Collected data
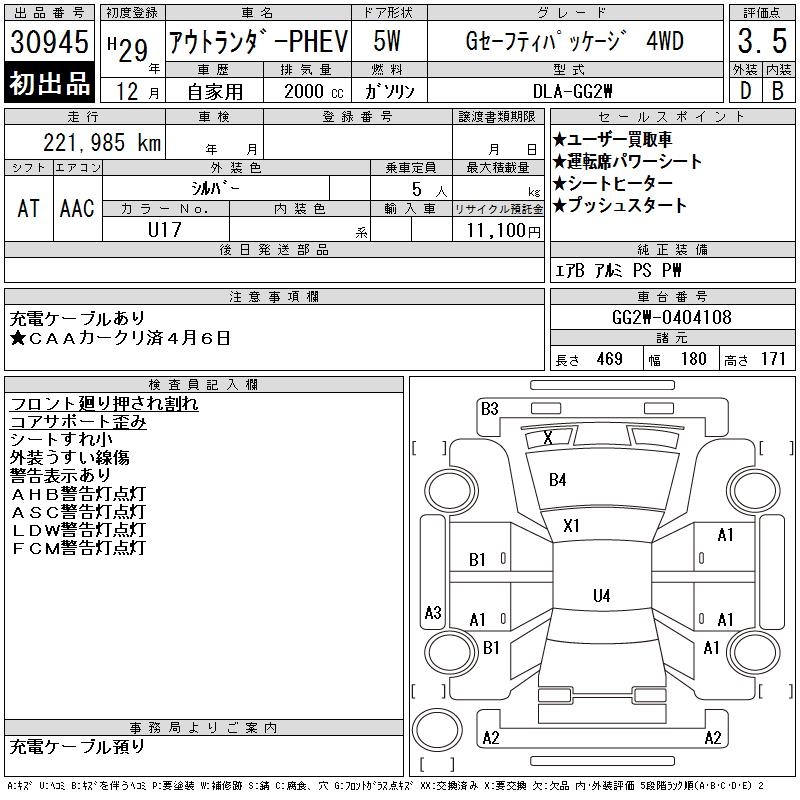
Task: Select the A3 scratch marker on left side
Action: [432, 613]
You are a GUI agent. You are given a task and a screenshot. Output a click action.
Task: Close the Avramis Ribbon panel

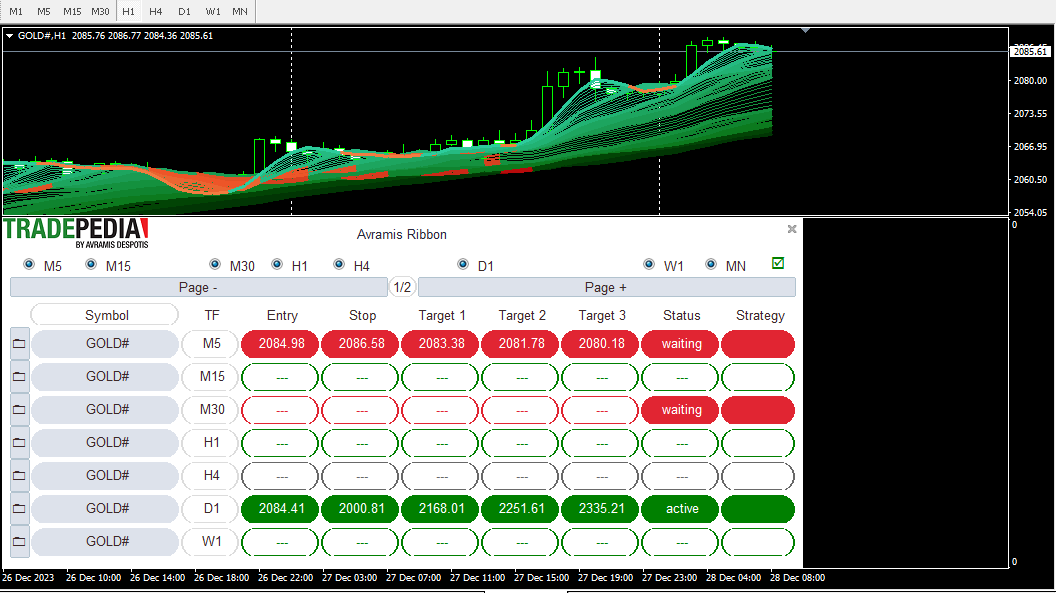click(x=792, y=229)
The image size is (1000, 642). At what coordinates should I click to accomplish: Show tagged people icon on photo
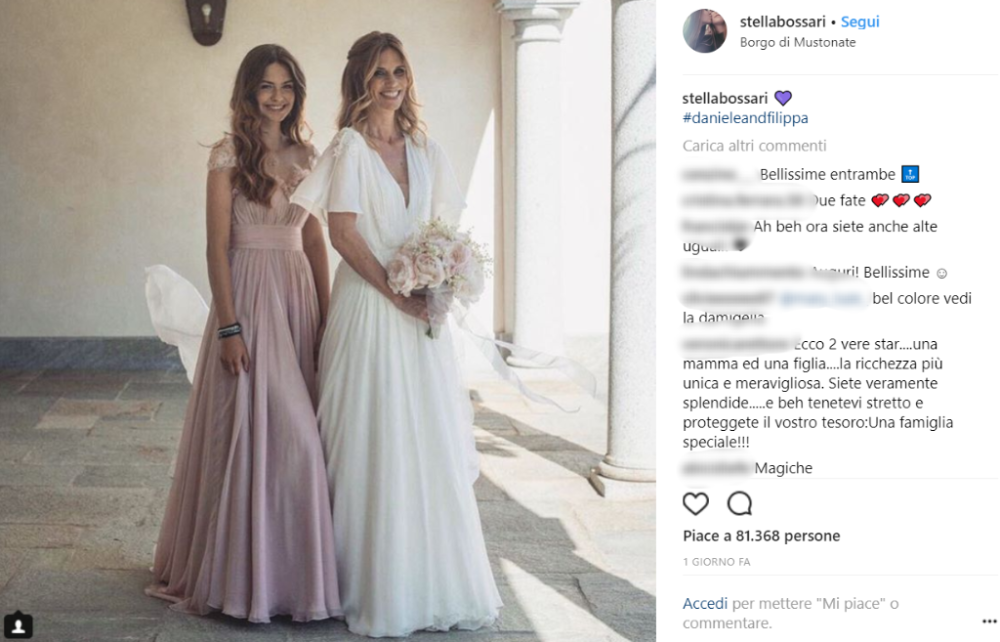click(x=18, y=625)
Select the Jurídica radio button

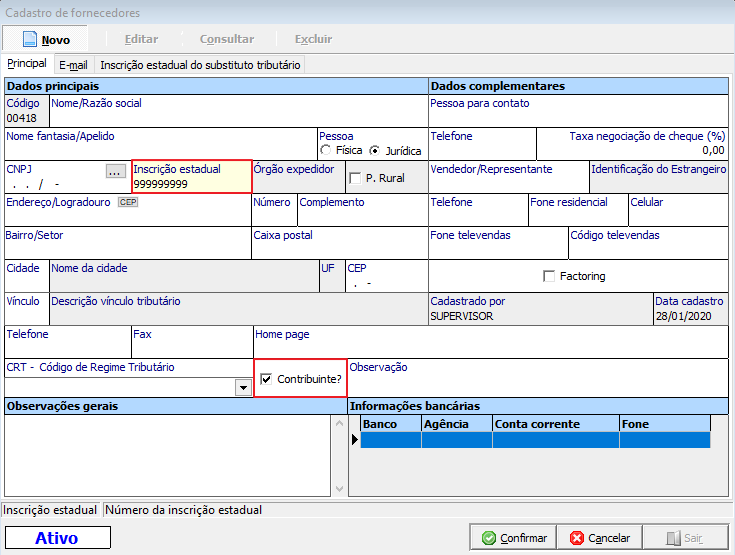coord(376,151)
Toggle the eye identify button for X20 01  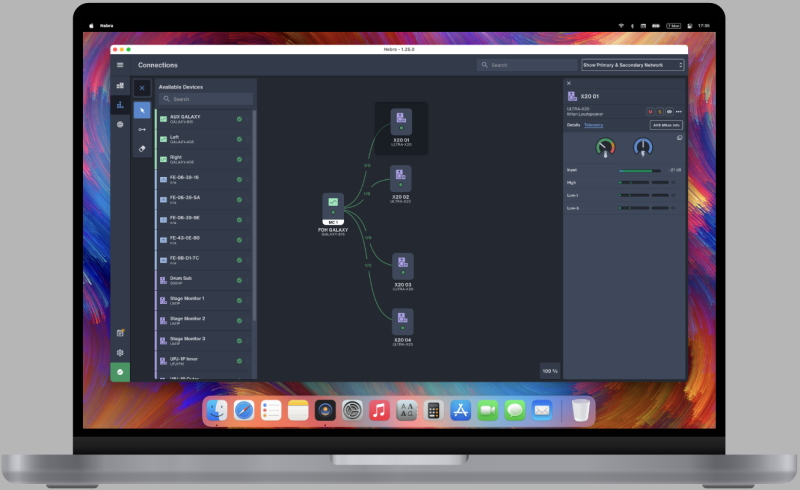click(668, 111)
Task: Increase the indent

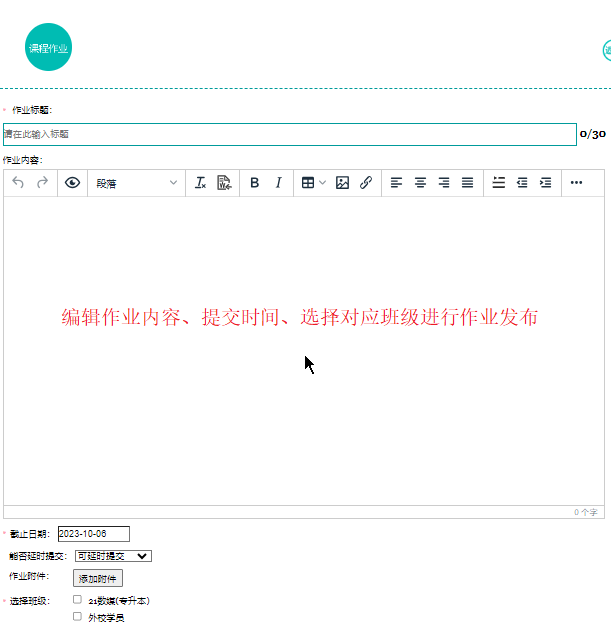Action: (x=545, y=183)

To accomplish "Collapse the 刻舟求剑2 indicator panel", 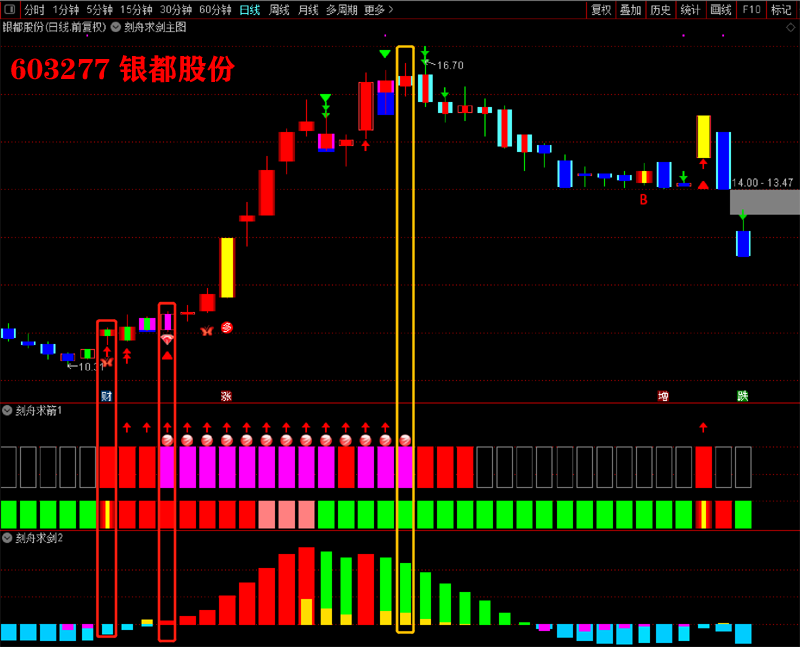I will [x=8, y=538].
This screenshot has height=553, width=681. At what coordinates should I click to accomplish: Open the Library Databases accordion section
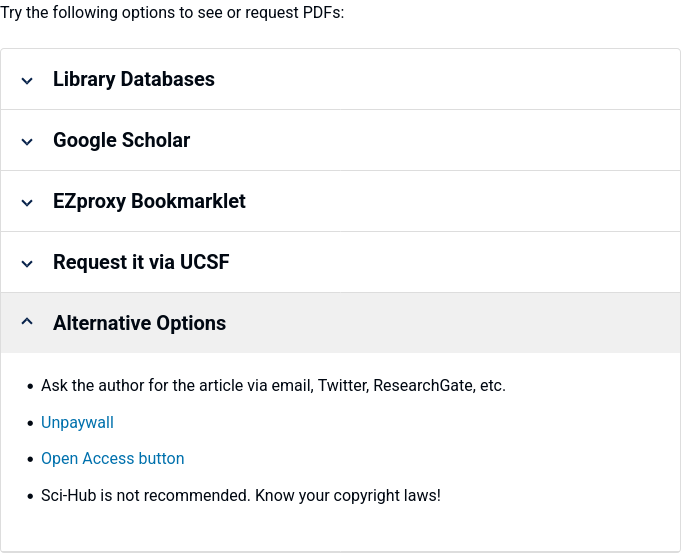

Try it: Please return every line in the data that includes the string "screenshot".

Task output:
You are a GUI agent. You are given a task and a screenshot. Output a click action.
This screenshot has height=553, width=681. At what coordinates should I click to accomplish: Open the Library Databases accordion section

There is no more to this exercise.